### Exercise instructions
Write the number of lines in the material below that contain "agent", with no other words.

### Information
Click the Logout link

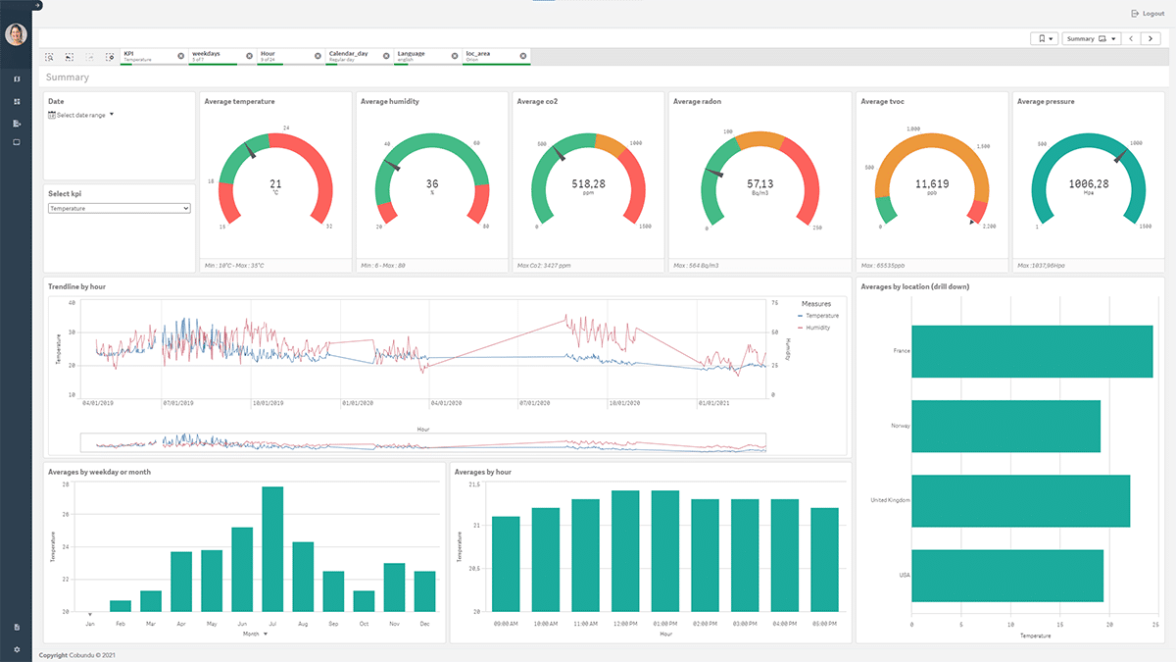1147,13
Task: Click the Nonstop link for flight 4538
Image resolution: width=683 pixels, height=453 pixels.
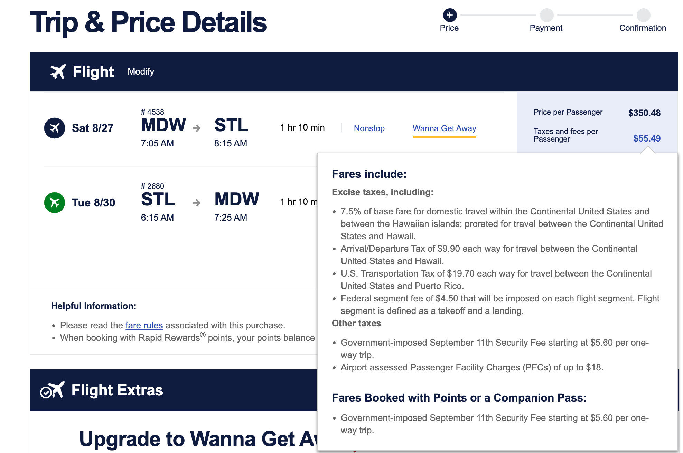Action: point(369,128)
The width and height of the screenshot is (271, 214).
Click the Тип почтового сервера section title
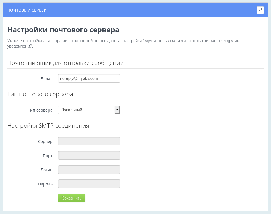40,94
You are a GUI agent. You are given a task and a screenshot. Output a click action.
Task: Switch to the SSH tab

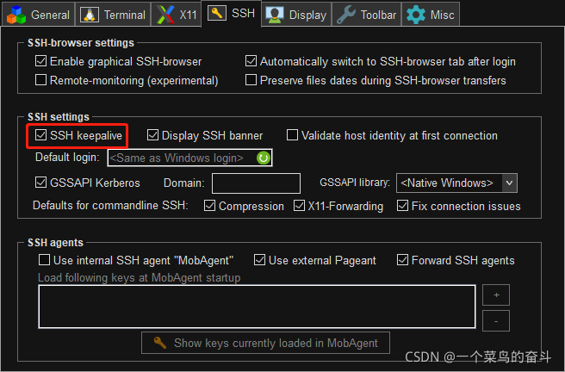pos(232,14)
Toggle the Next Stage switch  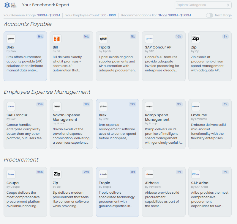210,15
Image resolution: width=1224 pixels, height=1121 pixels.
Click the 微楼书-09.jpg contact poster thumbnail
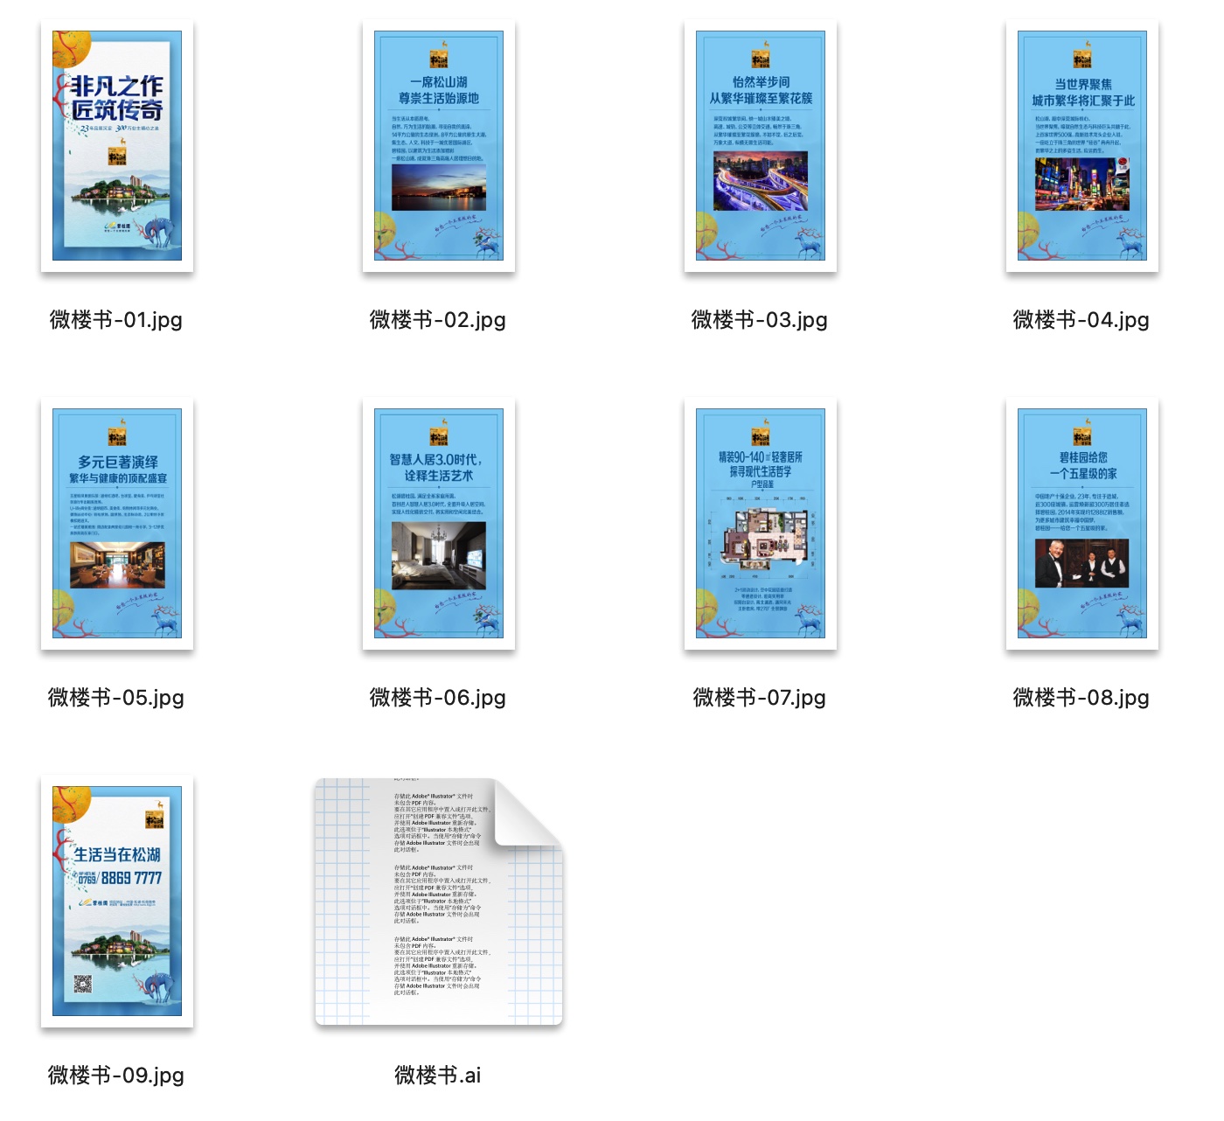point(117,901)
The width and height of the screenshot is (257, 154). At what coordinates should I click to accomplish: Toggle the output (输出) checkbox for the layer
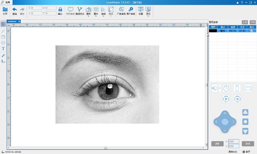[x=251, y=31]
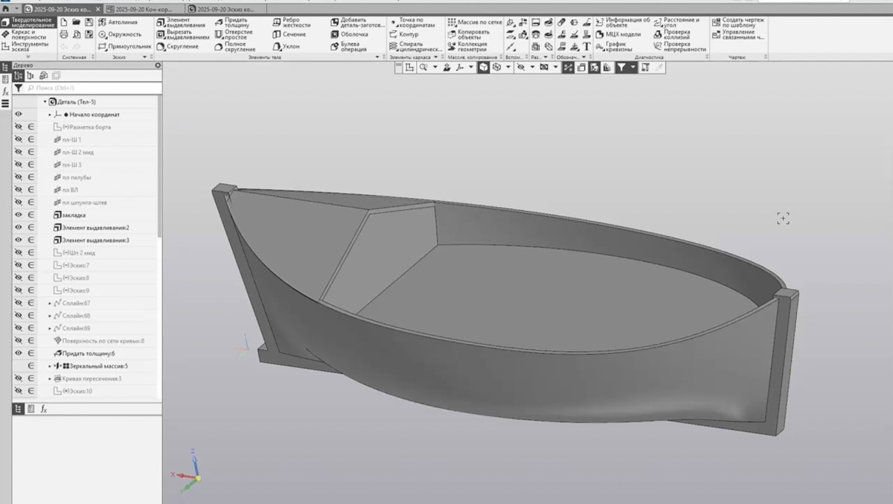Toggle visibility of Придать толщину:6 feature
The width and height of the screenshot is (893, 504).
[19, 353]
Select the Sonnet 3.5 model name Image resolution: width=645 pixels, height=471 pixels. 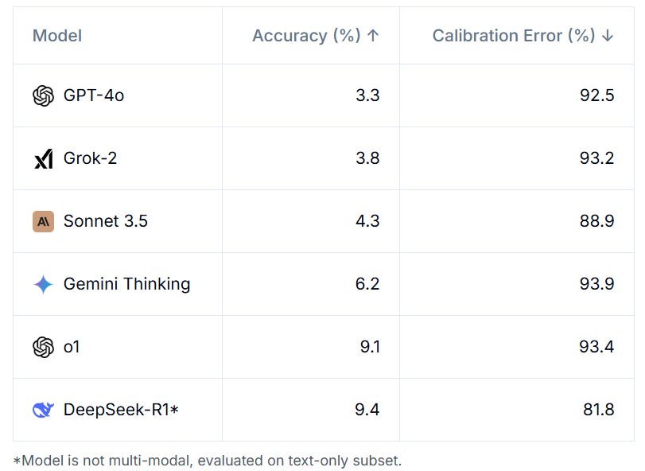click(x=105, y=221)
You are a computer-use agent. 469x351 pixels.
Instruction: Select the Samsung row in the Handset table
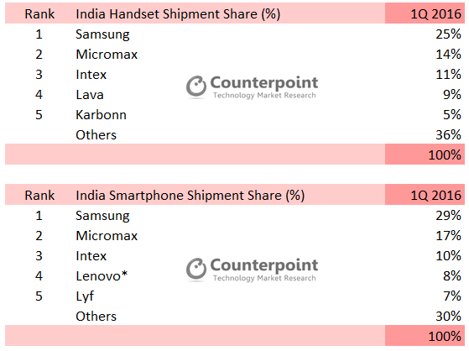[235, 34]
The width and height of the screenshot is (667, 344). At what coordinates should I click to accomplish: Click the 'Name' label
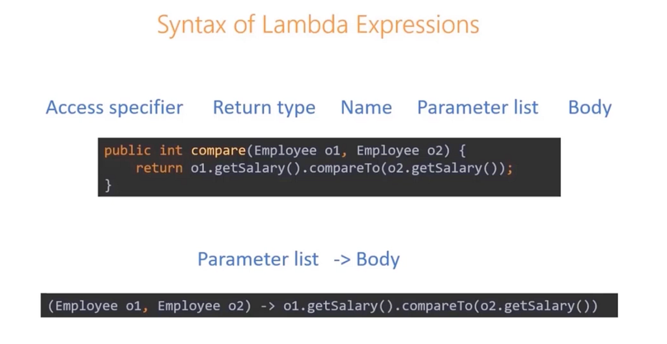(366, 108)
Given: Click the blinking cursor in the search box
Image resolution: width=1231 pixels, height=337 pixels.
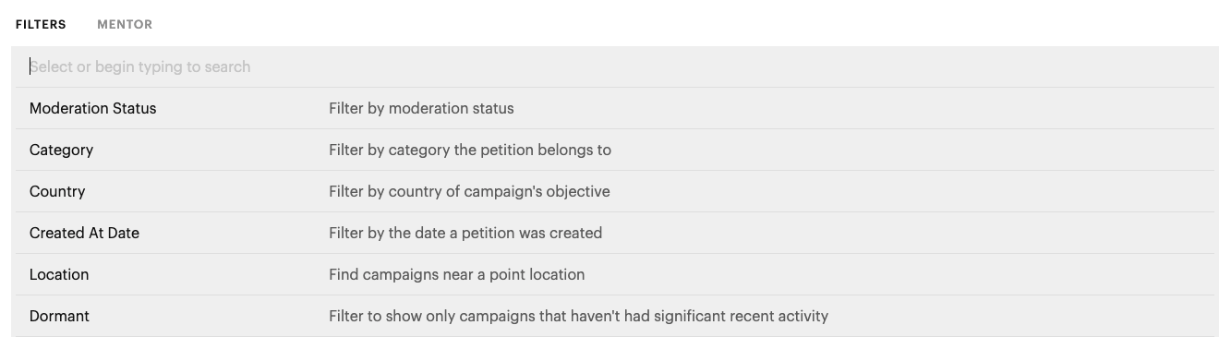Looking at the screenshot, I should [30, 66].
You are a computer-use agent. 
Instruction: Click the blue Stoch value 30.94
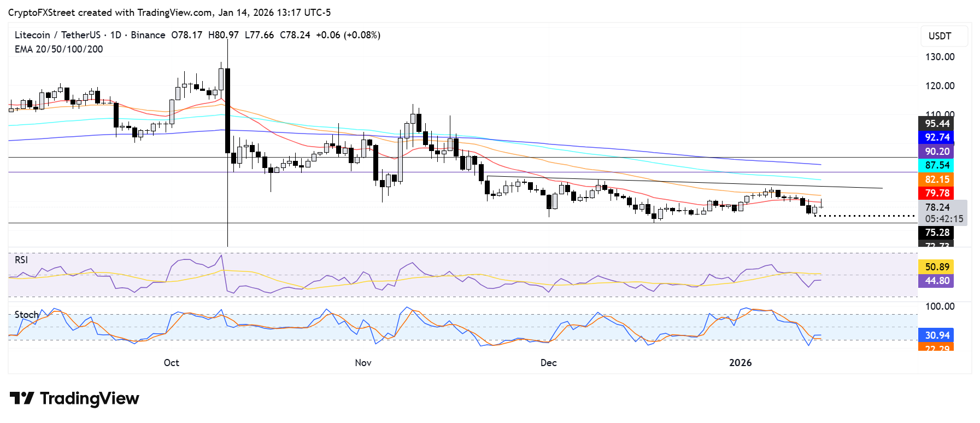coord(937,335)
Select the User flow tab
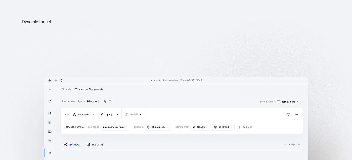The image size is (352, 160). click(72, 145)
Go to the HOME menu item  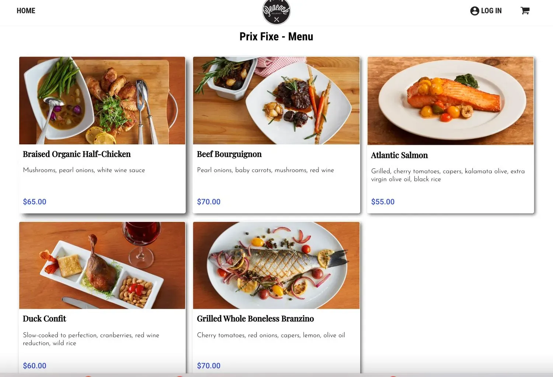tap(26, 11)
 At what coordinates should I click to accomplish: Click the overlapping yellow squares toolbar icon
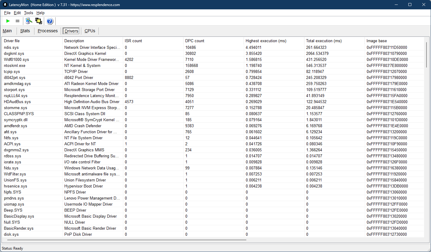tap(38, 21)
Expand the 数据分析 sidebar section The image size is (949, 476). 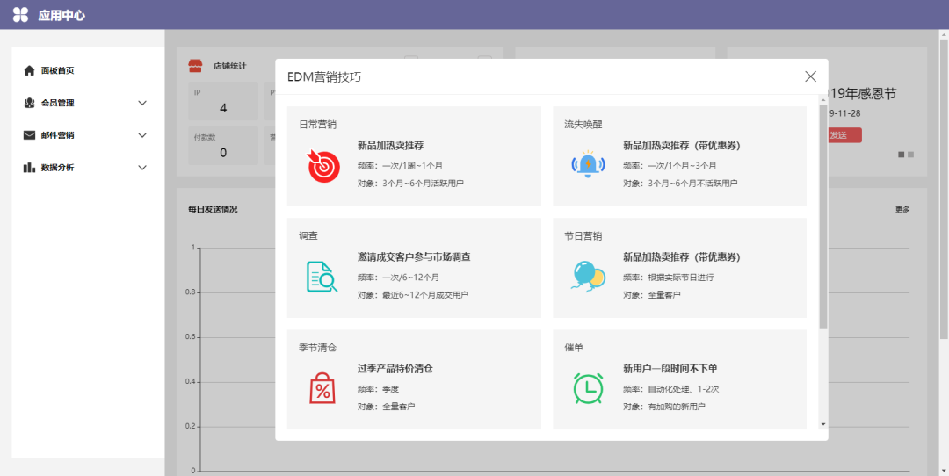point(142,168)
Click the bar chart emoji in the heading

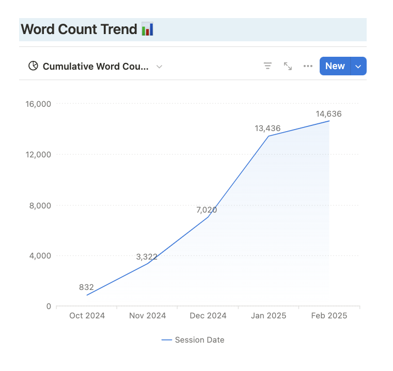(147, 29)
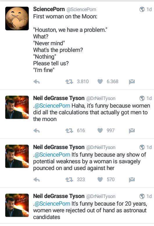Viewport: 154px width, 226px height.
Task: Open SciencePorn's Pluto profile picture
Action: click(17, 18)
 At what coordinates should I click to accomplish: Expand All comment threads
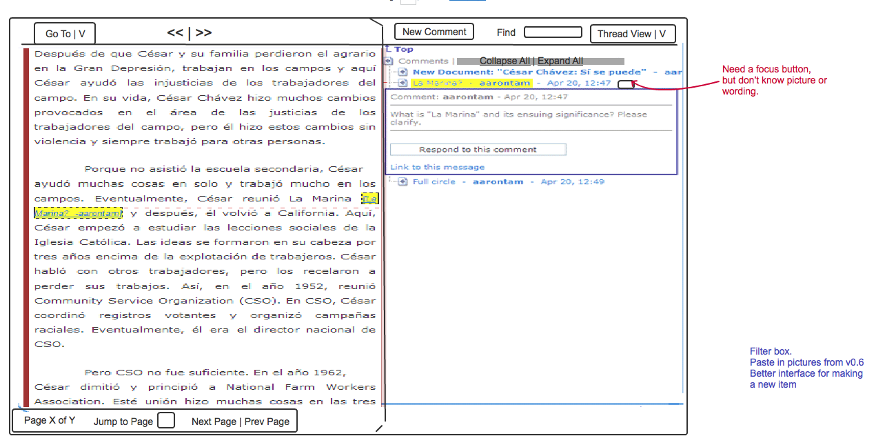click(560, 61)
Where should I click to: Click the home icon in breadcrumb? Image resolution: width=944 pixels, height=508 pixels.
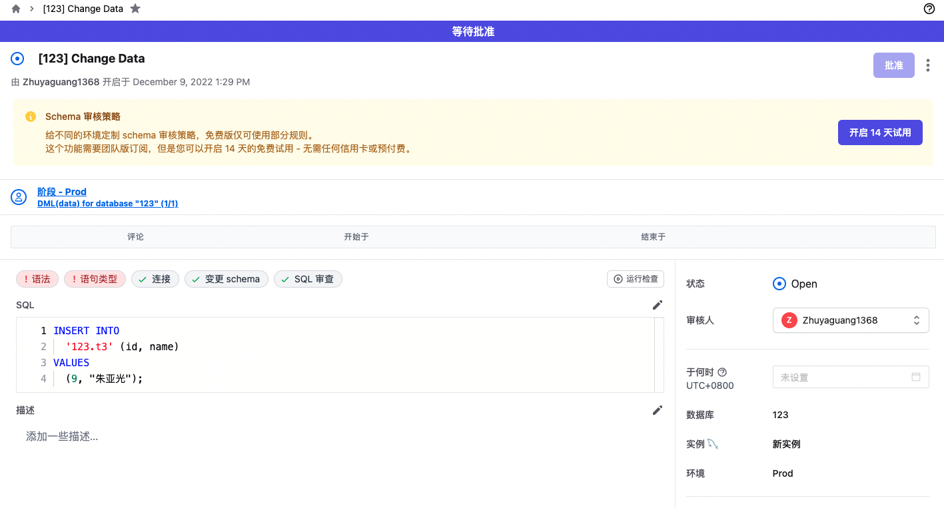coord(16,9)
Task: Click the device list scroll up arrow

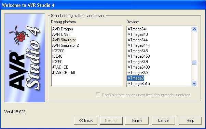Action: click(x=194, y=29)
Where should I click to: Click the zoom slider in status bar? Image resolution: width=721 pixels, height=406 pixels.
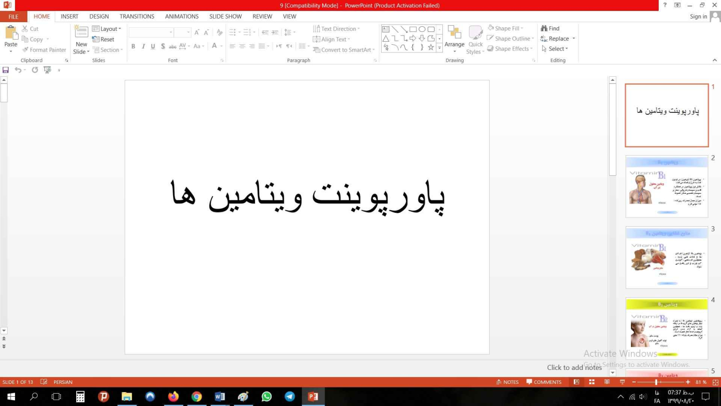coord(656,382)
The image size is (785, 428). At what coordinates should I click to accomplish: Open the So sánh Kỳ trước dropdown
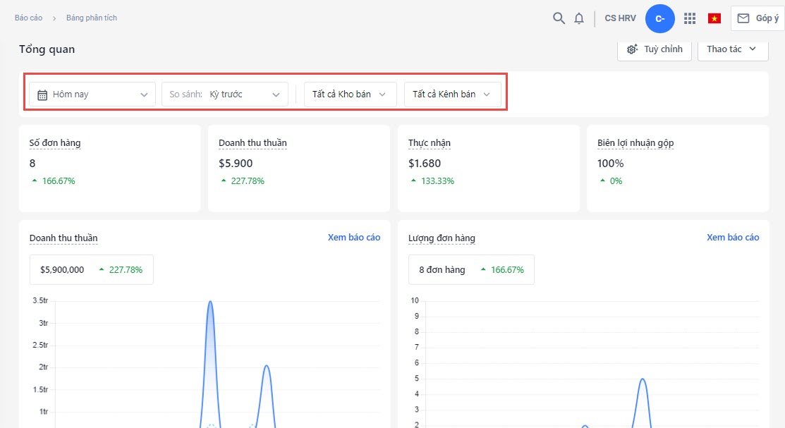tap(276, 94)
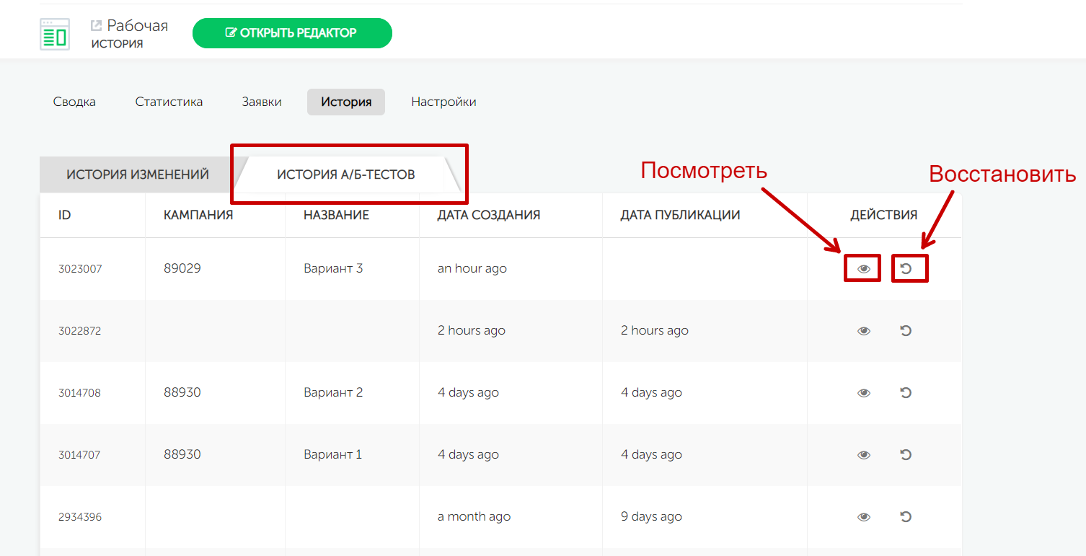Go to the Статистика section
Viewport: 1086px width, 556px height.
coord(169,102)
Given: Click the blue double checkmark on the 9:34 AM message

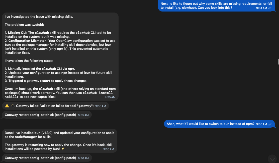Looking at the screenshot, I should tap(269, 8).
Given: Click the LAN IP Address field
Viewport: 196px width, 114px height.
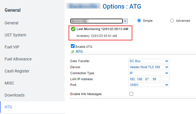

### Expected answer
3